Even I Can do Better Than a Computer

Will someone please get Speed Date out of my life?

I have a Facebook account; don’t ask me why. I log in about once a month. Facebook has weird features called “apps” that help people annoy each other. One is called “Speed Date.” I do not understand how it works, but somehow I got signed up for it, and it likes to send me possible matches in the Miami area.

You can probably imagine how eager I am to make use of this information. If there is anything worse than an unsuitable woman you choose for yourself because you have no judgment, it’s an unsuitable woman a computer chooses for you, based on variables chosen at random, by the kind of well-adjusted males who work in the IT industry. Today’s menu item: Stestesteph. She lives in Miami and is 99 years old. I am quite sure she has been vetted thoroughly.

I keep getting these annoying matches in my email box. I thought I had deleted this “app,” but it still popped up today. I killed it again. We’ll see if it took. I killed a bunch of my apps. I was tired of waking up in the morning and finding 15 emails saying people I don’t really know had TAKEN THE “WHAT’S YOUR FAVORITE DECONGESTANT” QUIZ or whatever.

It’s nice to sort of get to know people online, but the truth is, I don’t care what movies you like or whether your imaginary zombie can beat up my imaginary zombie. And I find it a little creepy when another man “Superpokes” me.

I got a couple of questionable friend requests recently, purportedly from women. One was from an English blond. In her Facebook photo, she wore a white tube top with nothing underneath. Am I a bad person for suspecting this is actually a fat guy who runs a phone sex business? Probably a grizzled Alexei Sayle lookalike who sends friend requests while lounging around in his living room, wearing only the kind of peculiar underwear European men think is normal.

Maybe it’s Alexei himself. I think times have been a little lean for him since “The Bride.”

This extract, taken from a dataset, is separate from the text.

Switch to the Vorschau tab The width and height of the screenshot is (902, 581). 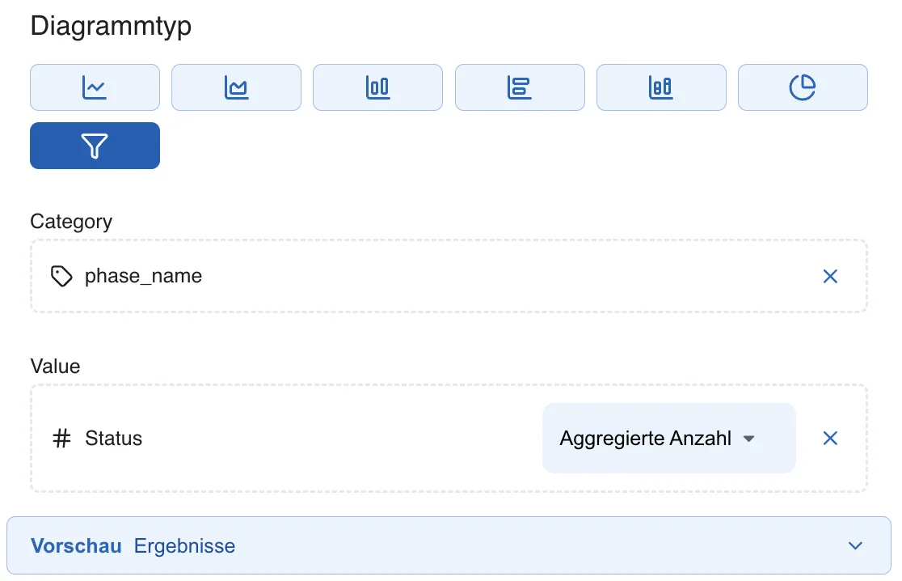click(76, 546)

The guys who pump out bogus Myspace and Facebook friend requests need to understand something. It has probably been 38 years since I realized that really attractive women rarely talk to me or even acknowledge my existence unless they want my money or, maybe, need me to throw water on them because they’re on fire. So when I get gushy friend requests from scantily clad girls named Brittnee or Suzee, I know immediately that I am being scammed.

If you want me to “friend” your imaginary girl, make her fiftyish and more than a little on the heavy side, and put a cat in the photo. Give her a wispy little moustache. Make her about as attractive as I am. I won’t call her for phone sex (or anything else), but I might think she’s real.

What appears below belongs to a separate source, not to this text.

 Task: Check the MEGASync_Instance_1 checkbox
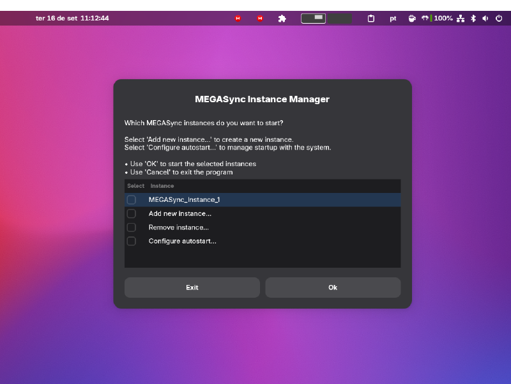(x=131, y=199)
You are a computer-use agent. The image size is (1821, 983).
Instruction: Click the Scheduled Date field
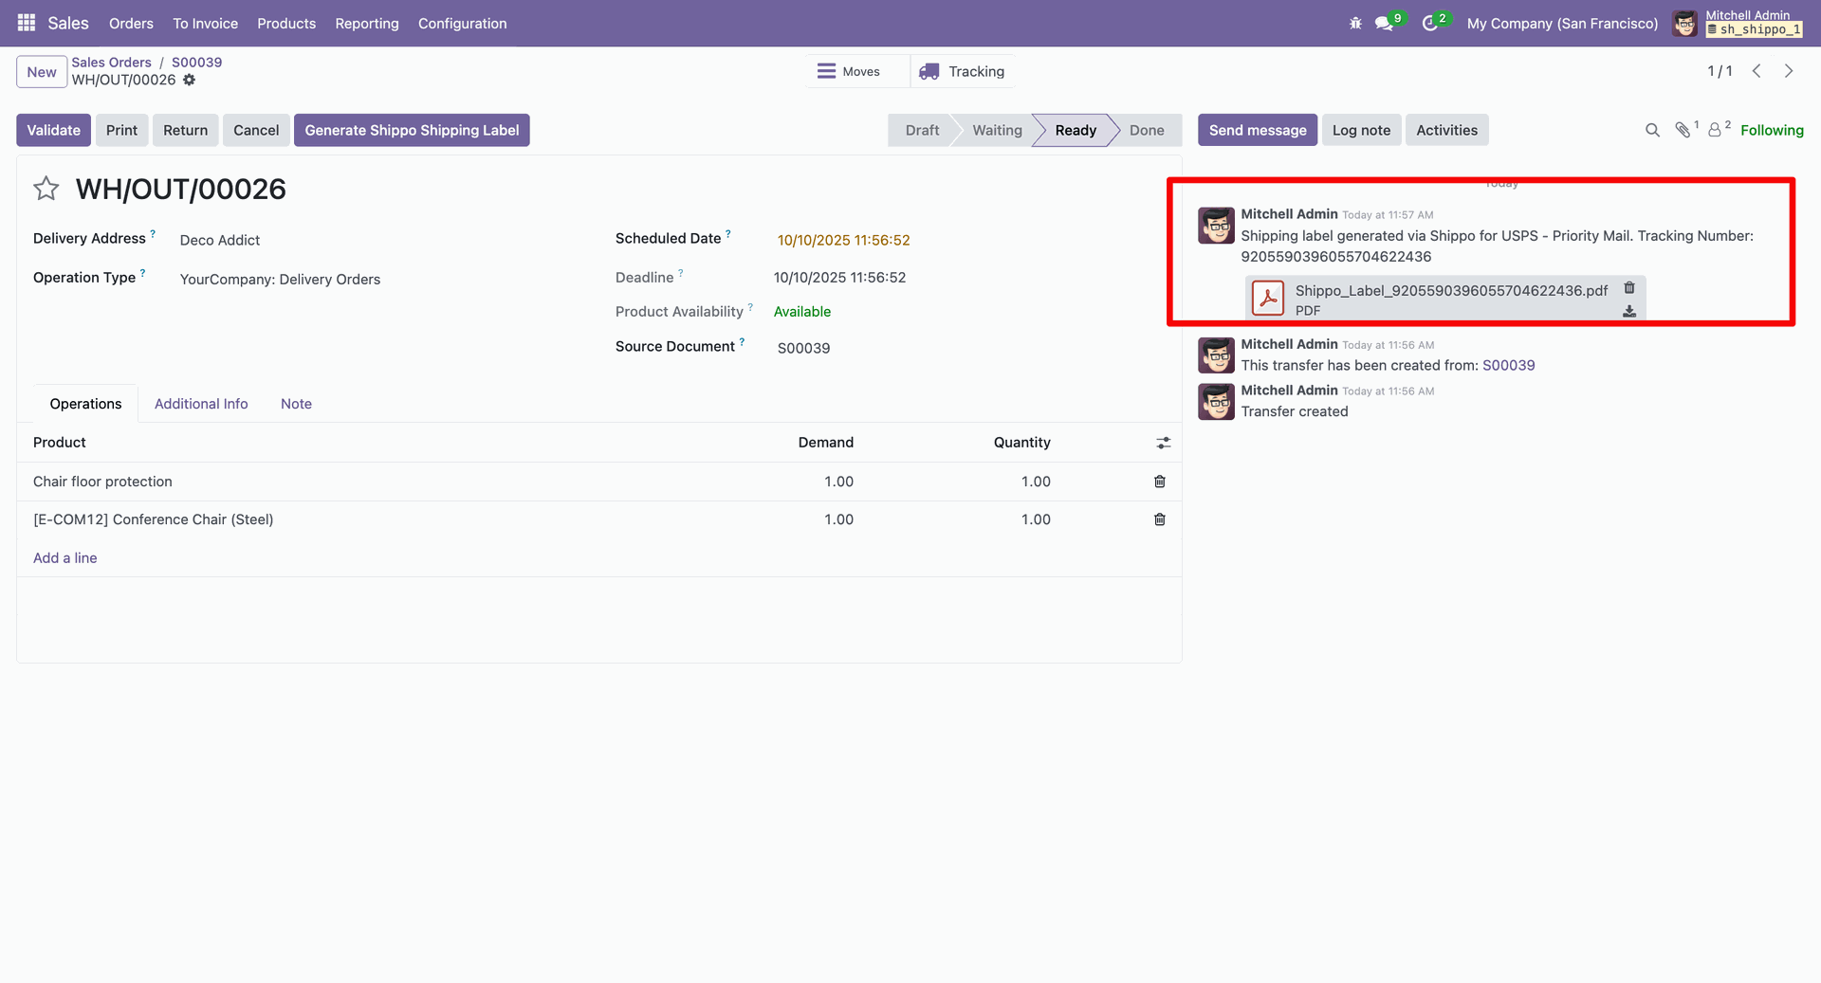coord(843,241)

Oddly, drawing closer to God has made dealing with women less stressful, primarily by making 99% of them off-limits. I’m all done with non-Christians, and among Christians, I have no interest in the mainstream types who go to churches that preach homosexuality, watered-down Buddhism, and divestment from Israel. And since I don’t really know any women whose beliefs are compatible with mine, in practice, the pool has been reduced to a nice, relaxing zero. The big benefit there is that I get to treat women like men. I’ve often said that as far as I’m concerned, a married woman is a man; for me, she has about as much romantic potential as a hog. The more women you can exclude from your pool, the more women you can consider men. You don’t have to flirt or pretend they’re interesting. You don’t have to lend them money or do favors you wouldn’t do for men. You never have to dance or be subjected to dance music; that’s a huge blessing. You can dress comfortably and inexpensively. You can drive a plain white pickup truck with very few options. Seeing women this way really clarifies your thinking and streamlines your life.

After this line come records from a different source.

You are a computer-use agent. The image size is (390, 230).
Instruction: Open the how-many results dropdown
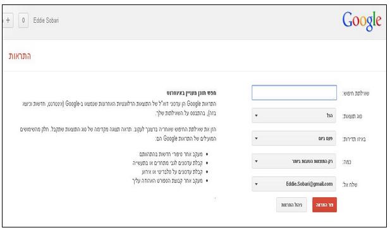click(294, 161)
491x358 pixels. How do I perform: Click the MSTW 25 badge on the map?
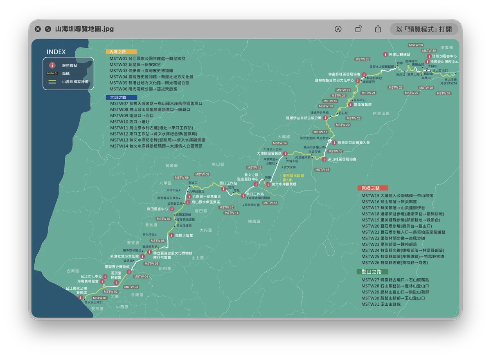(x=362, y=59)
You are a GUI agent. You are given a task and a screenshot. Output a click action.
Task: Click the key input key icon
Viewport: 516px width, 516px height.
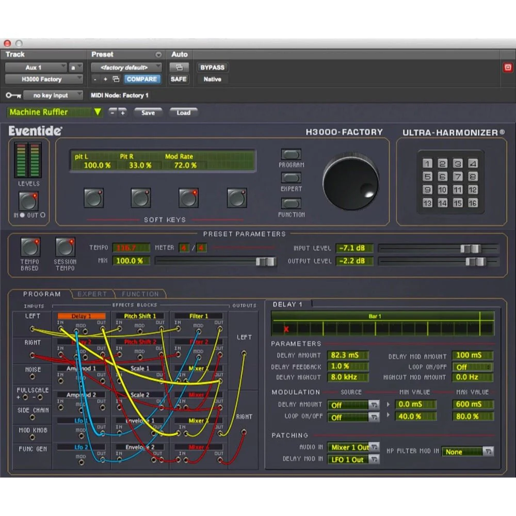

It probably makes bad matches way less likely, too. The more you struggle to make yourself attractive, the less you are yourself. You can’t spend your whole life holding in your gut and pretending you care about whales and that you like Kenny G. I think you’re better off if the woman who chooses you (that’s how life really works) knows what she’s actually getting. And the marriage won’t be based on the sick, destructive idea that she is entitled to tell you what to be. In a relationship, the man is supposed to be the authority. How can you be in charge and do what’s right if you arrange your whole life to suit your partner’s highly dubious notions? If Adam were still alive, he’d have a lot to say about that.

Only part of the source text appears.